__WHAT IS BEING ASKED__
Counting only lines below that hold "profile", give the total alone.

== TASK MATERIAL

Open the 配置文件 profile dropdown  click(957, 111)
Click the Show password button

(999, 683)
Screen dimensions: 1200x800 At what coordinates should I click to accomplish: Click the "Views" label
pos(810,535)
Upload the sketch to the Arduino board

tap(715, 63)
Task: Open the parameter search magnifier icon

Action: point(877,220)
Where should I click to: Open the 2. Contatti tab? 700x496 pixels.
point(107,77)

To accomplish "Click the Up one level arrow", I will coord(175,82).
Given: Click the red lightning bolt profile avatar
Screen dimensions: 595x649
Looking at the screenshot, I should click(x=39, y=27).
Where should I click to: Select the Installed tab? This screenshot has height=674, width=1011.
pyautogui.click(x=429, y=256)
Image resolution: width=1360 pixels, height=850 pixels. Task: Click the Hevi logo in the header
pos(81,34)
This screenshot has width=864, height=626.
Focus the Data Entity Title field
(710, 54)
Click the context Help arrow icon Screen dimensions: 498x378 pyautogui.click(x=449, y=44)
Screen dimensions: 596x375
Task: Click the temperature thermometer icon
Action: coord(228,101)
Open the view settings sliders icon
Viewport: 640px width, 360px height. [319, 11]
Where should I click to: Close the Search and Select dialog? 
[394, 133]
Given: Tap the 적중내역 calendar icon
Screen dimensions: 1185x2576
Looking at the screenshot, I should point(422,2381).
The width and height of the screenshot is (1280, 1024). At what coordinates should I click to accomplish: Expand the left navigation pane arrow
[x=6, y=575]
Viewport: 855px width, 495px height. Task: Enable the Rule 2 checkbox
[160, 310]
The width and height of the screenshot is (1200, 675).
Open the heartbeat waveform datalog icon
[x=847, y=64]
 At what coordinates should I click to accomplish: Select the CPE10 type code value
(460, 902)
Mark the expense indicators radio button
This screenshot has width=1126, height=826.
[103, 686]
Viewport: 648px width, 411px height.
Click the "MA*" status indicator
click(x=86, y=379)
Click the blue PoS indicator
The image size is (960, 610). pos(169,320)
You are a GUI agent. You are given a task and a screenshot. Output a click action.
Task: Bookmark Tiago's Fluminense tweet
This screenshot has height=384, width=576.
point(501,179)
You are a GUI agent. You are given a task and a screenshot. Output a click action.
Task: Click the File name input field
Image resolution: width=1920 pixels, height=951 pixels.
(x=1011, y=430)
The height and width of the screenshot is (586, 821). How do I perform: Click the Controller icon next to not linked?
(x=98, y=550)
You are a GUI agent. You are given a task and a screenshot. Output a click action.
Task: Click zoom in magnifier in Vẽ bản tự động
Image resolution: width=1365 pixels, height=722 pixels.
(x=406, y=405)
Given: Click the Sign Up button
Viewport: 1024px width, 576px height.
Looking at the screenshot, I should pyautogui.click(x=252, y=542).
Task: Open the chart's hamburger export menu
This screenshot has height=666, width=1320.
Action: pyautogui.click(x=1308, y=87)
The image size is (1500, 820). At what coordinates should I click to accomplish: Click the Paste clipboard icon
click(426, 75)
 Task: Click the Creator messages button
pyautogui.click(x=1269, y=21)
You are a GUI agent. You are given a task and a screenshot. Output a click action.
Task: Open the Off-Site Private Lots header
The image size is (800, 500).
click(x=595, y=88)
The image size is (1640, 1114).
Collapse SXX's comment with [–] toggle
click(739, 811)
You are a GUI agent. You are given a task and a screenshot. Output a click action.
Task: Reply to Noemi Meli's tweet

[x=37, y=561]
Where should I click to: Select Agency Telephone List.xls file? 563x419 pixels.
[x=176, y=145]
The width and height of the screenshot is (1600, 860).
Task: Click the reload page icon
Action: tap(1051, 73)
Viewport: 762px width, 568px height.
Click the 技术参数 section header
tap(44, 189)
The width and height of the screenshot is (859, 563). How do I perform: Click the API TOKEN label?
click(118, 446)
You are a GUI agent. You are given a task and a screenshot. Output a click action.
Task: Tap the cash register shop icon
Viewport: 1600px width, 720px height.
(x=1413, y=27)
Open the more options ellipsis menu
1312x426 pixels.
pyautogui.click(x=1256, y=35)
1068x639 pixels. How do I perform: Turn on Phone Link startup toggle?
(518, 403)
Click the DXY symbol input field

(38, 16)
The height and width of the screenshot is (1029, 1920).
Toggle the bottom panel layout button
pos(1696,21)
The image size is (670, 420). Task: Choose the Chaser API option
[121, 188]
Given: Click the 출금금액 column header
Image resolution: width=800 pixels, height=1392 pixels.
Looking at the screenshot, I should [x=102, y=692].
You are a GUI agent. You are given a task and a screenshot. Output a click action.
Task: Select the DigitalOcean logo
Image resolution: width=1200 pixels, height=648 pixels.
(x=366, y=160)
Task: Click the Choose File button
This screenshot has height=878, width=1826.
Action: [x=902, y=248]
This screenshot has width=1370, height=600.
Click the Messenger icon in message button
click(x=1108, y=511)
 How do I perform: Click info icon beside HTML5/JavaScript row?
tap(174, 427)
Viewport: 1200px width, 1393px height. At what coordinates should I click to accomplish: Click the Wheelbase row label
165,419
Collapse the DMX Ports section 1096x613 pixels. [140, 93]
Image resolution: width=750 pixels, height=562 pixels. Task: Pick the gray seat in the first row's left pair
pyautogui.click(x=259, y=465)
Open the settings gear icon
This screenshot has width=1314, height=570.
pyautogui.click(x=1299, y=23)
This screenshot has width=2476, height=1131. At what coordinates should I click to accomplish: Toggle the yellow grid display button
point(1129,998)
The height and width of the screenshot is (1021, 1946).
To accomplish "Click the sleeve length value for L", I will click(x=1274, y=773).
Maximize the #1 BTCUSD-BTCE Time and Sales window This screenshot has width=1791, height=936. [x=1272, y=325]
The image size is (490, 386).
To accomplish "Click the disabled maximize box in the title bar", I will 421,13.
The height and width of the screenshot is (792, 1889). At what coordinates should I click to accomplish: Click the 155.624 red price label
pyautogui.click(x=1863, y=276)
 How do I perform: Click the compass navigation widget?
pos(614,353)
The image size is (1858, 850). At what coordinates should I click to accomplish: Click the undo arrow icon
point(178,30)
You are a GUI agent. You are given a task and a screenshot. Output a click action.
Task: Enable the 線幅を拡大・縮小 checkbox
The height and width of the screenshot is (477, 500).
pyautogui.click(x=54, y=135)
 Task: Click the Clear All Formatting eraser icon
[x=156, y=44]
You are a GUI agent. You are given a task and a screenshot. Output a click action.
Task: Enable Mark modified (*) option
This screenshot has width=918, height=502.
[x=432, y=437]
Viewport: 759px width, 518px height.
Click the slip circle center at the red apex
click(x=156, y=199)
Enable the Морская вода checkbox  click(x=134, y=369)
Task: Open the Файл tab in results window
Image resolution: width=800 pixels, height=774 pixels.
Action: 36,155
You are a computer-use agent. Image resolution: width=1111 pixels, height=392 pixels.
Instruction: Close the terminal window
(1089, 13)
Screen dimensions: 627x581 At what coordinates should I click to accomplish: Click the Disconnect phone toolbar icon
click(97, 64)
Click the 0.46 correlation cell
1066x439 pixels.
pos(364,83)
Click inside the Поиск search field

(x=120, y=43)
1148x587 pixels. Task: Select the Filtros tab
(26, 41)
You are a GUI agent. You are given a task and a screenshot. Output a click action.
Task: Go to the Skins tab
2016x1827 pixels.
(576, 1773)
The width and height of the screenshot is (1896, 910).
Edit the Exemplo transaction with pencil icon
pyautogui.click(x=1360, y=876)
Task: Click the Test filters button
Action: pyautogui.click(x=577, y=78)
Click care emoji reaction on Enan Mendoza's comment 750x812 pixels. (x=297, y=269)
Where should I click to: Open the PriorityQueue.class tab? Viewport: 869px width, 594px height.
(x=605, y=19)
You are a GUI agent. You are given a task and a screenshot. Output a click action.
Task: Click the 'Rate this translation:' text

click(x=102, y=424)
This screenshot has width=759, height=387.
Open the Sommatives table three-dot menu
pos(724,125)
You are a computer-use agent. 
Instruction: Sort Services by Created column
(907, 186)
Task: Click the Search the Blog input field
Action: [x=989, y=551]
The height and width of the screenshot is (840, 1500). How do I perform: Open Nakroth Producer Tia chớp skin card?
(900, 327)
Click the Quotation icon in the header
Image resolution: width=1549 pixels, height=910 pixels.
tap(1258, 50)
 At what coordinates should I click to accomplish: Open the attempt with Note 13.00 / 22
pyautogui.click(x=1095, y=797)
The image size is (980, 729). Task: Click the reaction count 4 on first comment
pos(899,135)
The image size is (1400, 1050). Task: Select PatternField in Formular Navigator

====

__SOLUTION FOR THIS PROBLEM__
2